Les espaces mal ventilés plus dangereux

Quelles sont les situations qui favorisent la transmission du virus ? Le Conseil scientifique apporte une réponse, d'après les nombreuses études internationales. "Le risque de contamination reste majeur en cas d'événement dans un espace clos, mal ventilé, avec des participants nombreux, ne respectant pas les gestes barrières et notamment le port du masque", note-t-il, en insistant sur le risque des repas, aussi bien en milieu privé que professionnel.

A l'inverse, d'autres lieux ne sont pas associés à un sur-risque d'infection, selon le Conseil scientifique. Il s'agit notamment des transports en commun, des cours en amphithéâtre, du sport en extérieur, de la fréquentation des lieux culturels et de culte, des commerces et des salons de coiffure. La situation en entreprise "apparaît comme la plus insatisfaisante sur un plan sanitaire", selon le Conseil scientifique, qui pointe la problématique des repas et le manque de télétravail pour certaines catégories professionnelles.

Le Conseil scientifique évoque aussi spécifiquement la situation des écoles. Celles-ci "ne semblent pas constituer des amplificateurs de transmission", selon l'institution. "Compte tenu de l'impact très négatif de la déscolarisation sur l'apprentissage, la fermeture d'écoles apparaît comme une mesure sanitaire extrême de dernier recours", écrivent les experts.

Des réponses "ciblées" à privilégier

Face aux nouveaux variants et à la reprise de l'épidémie, et en attendant les effets de la vaccination, le Conseil scientifique fait plusieurs propositions concernant la stratégie à adopter. Le principe général ? "Une réponse anticipée, régionale, ajustée et ciblée à l'épidémie."

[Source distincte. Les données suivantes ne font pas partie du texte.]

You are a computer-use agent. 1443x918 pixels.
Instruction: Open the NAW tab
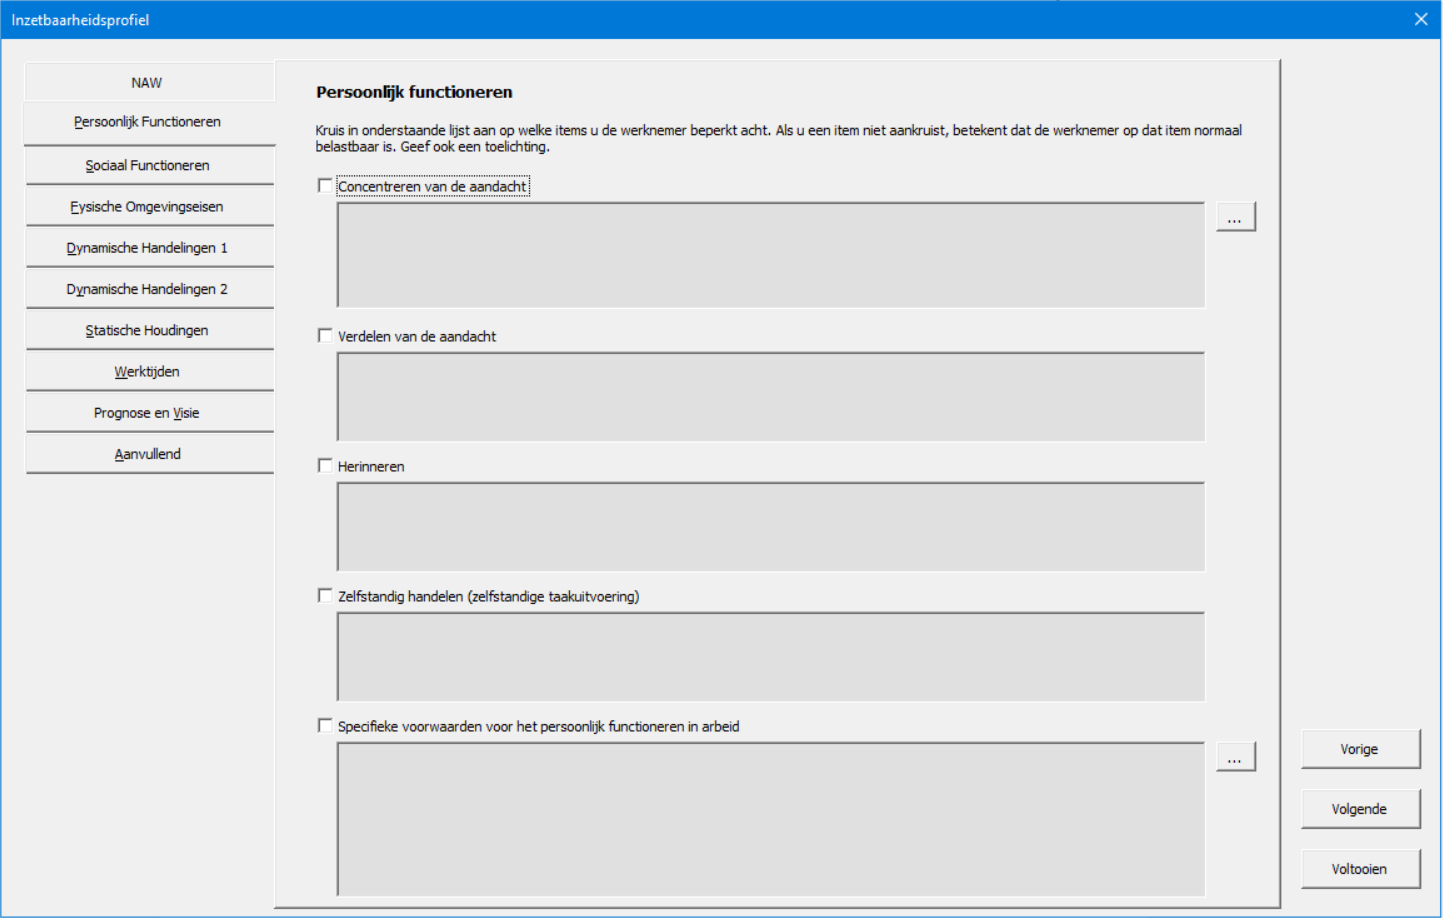(147, 82)
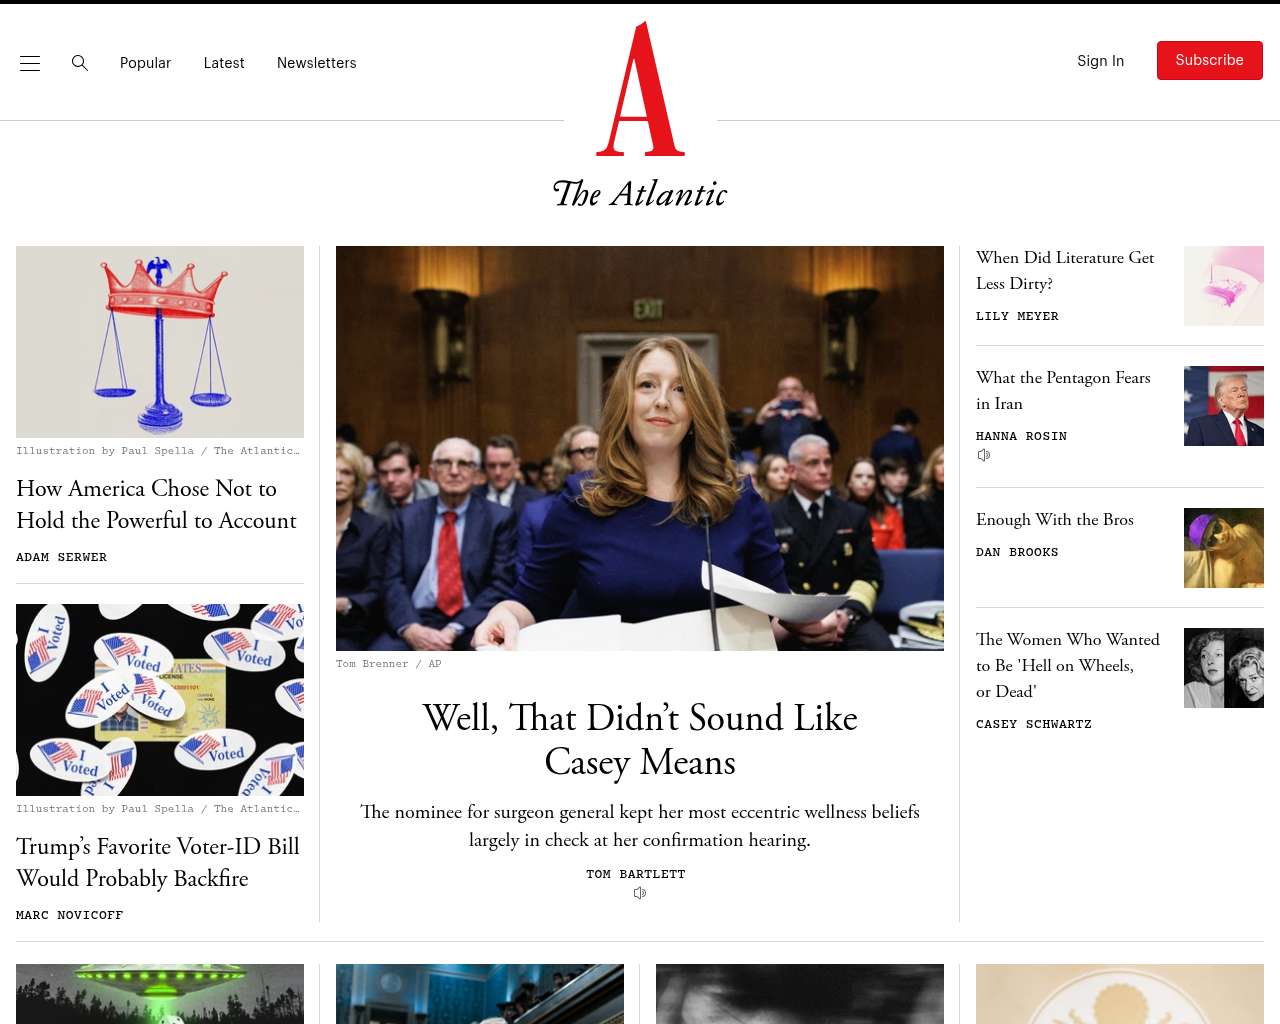The height and width of the screenshot is (1024, 1280).
Task: Open 'When Did Literature Get Less Dirty?' article
Action: tap(1065, 270)
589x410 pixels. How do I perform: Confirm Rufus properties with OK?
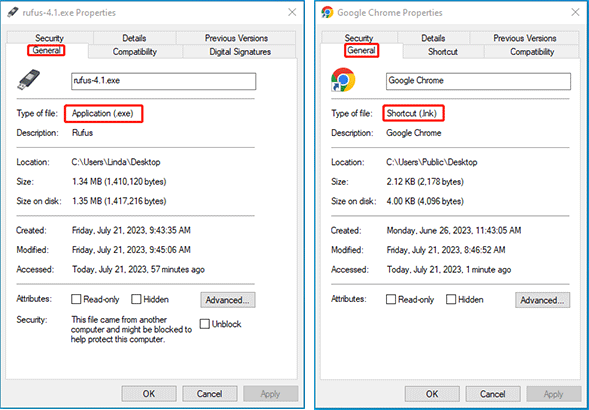tap(149, 394)
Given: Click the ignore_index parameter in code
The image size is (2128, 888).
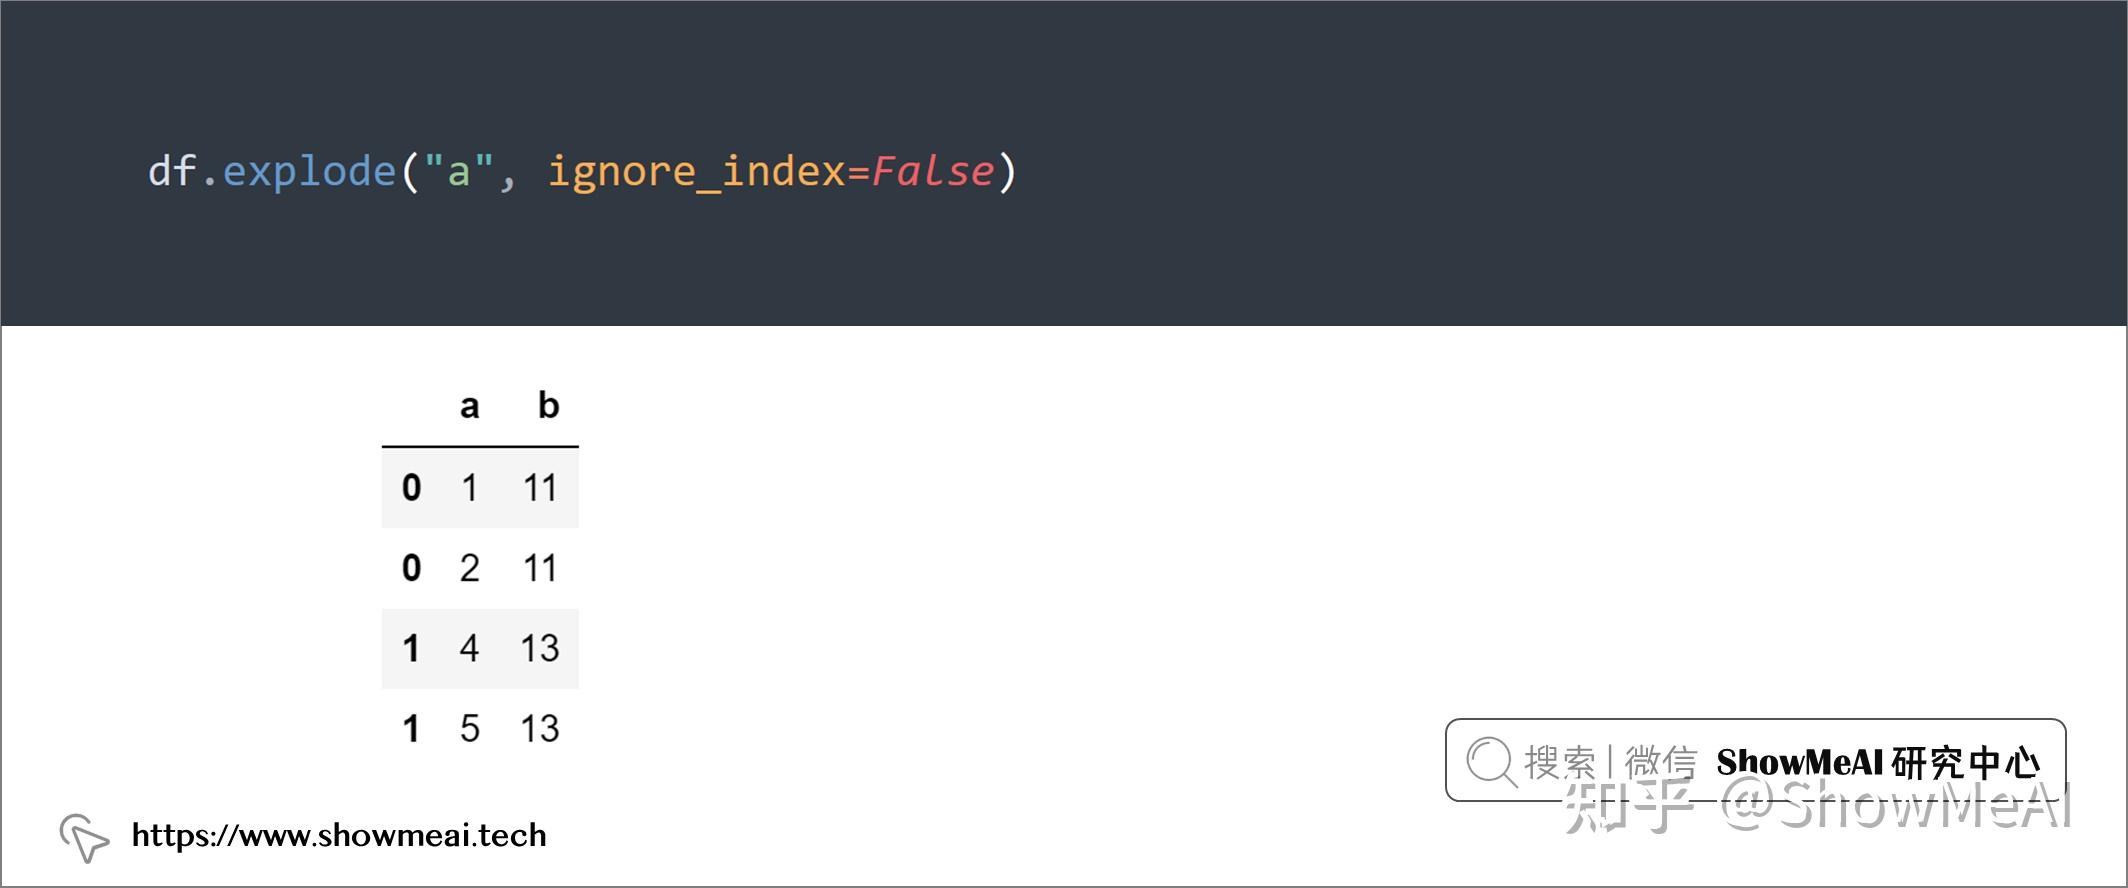Looking at the screenshot, I should tap(696, 171).
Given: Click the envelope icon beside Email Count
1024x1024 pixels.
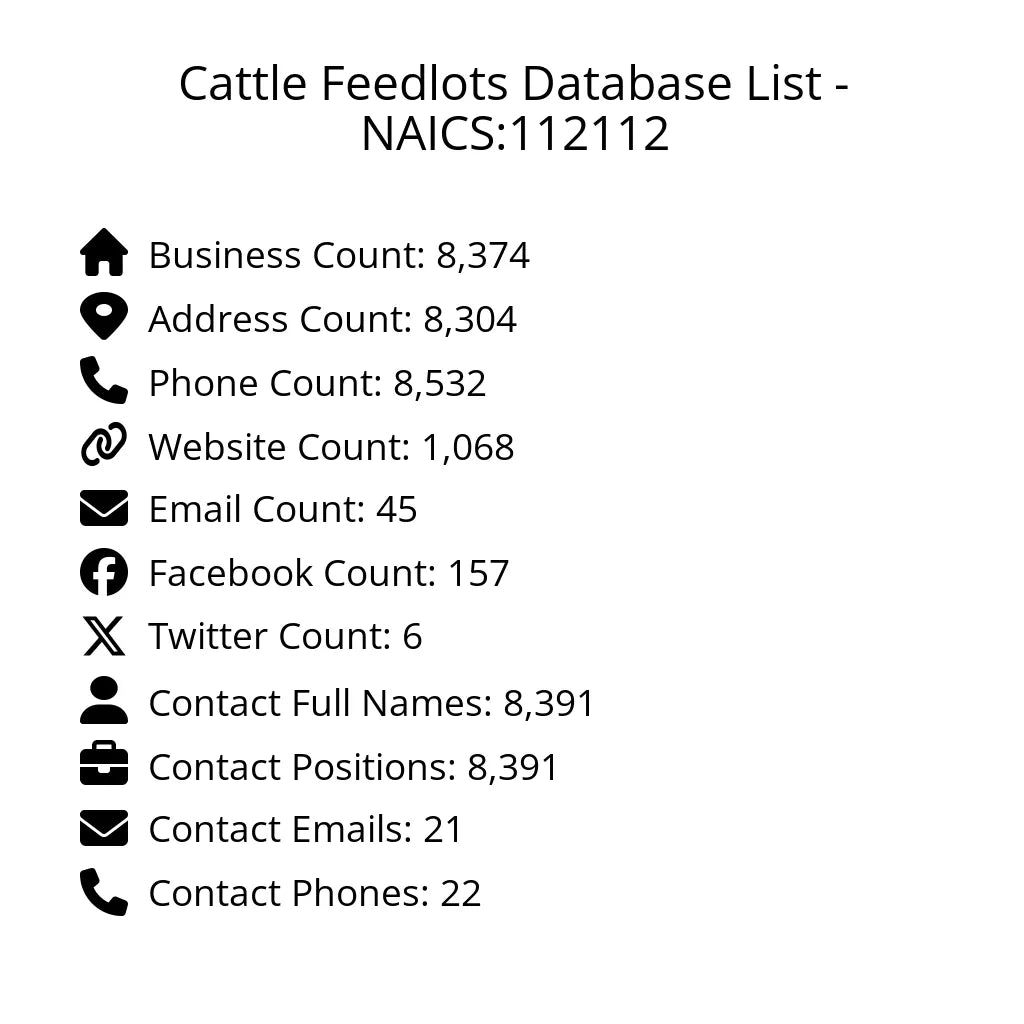Looking at the screenshot, I should point(104,508).
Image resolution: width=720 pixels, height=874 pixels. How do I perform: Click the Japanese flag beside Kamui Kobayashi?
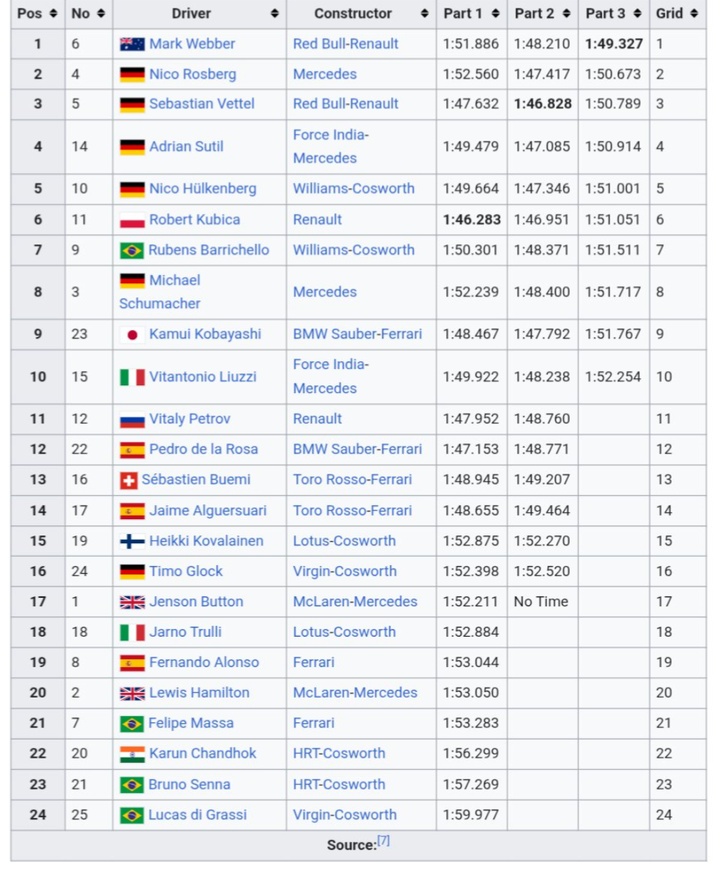coord(132,334)
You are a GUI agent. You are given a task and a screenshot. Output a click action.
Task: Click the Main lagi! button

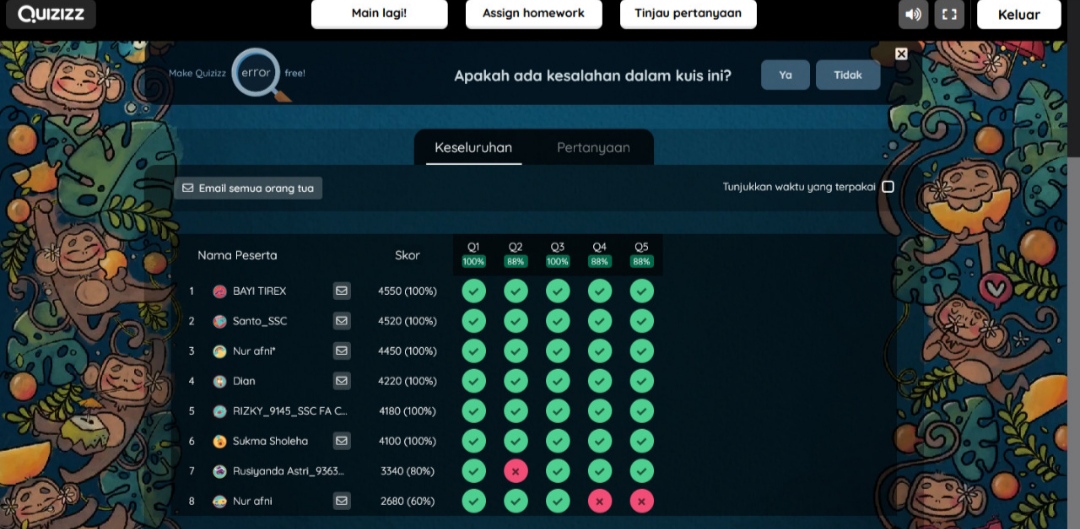[385, 14]
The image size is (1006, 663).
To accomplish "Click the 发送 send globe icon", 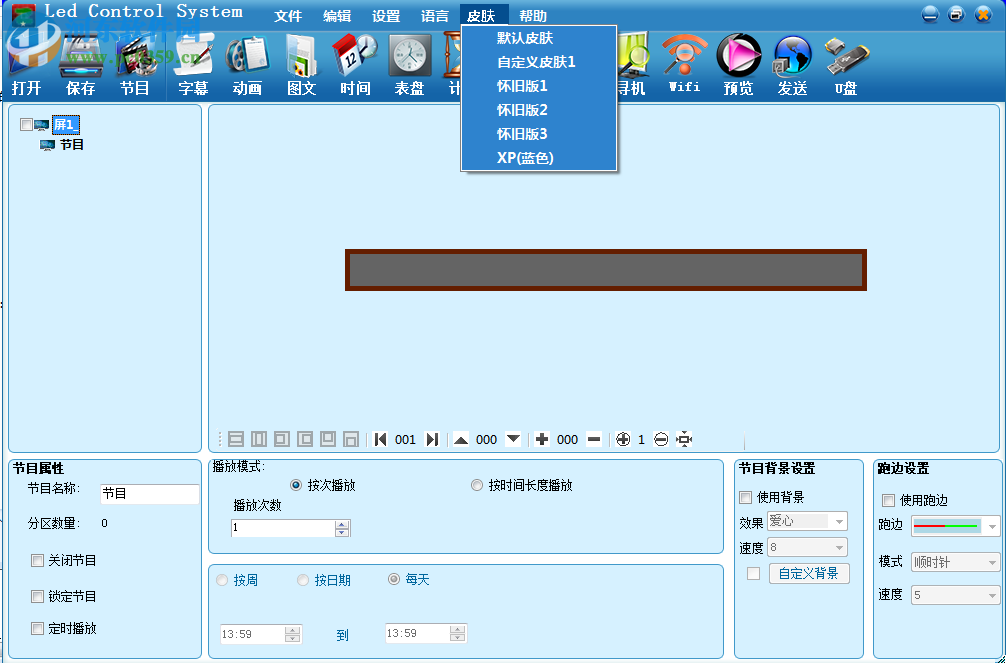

Ainsi, l'insitution plaide pour "proposer en amont des mesures régionales permettant de limiter le nombre d'infections" et "de freiner la progression épidémique avant d'atteindre la saturation des lits de soins critiques". Une stratégie différente de celle menée actuellement par l'exécutif, qui limite la mise en place de nouvelles restrictions malgré des signaux très inquiétants dans certaines régions, en Ile-de-France par exemple.

Mais cette stratégie n'est pas sans risque, reconnaît l'institution. "Il est donc primordial que la gestion régionale de l'épidémie soit extrêmement réactive et dans l'anticipation", martèle le Conseil scientifique.

Un allégement des restrictions envisageable dans certaines régions

La stratégie régionale promue par le Conseil scientifique ne concerne pas seulement l'ajout de nouvelles restrictions locales. Cela peut aussi aller dans le sens inverse. "Une telle stratégie peut permettre également d'envisager, dans les territoires à taux de transmission du virus très bas, un allègement progressif des mesures restrictives les plus strictes", plaide-t-il, alors que le gouvernement s'est toujours refusé à lâcher du lest dans les régions les moins touchées par l'épidémie.

Ainsi, "une réouverture des lieux et activités à faible risque de transmission serait ainsi envisageable", indique le Conseil scientifique, avant de rappeler la nécessité d'une "extrême surveillance en attendant la vaccination des personnes à risque dans un premier temps, puis de la grande majorité de la population pour sortir enfin de cette crise sanitaire".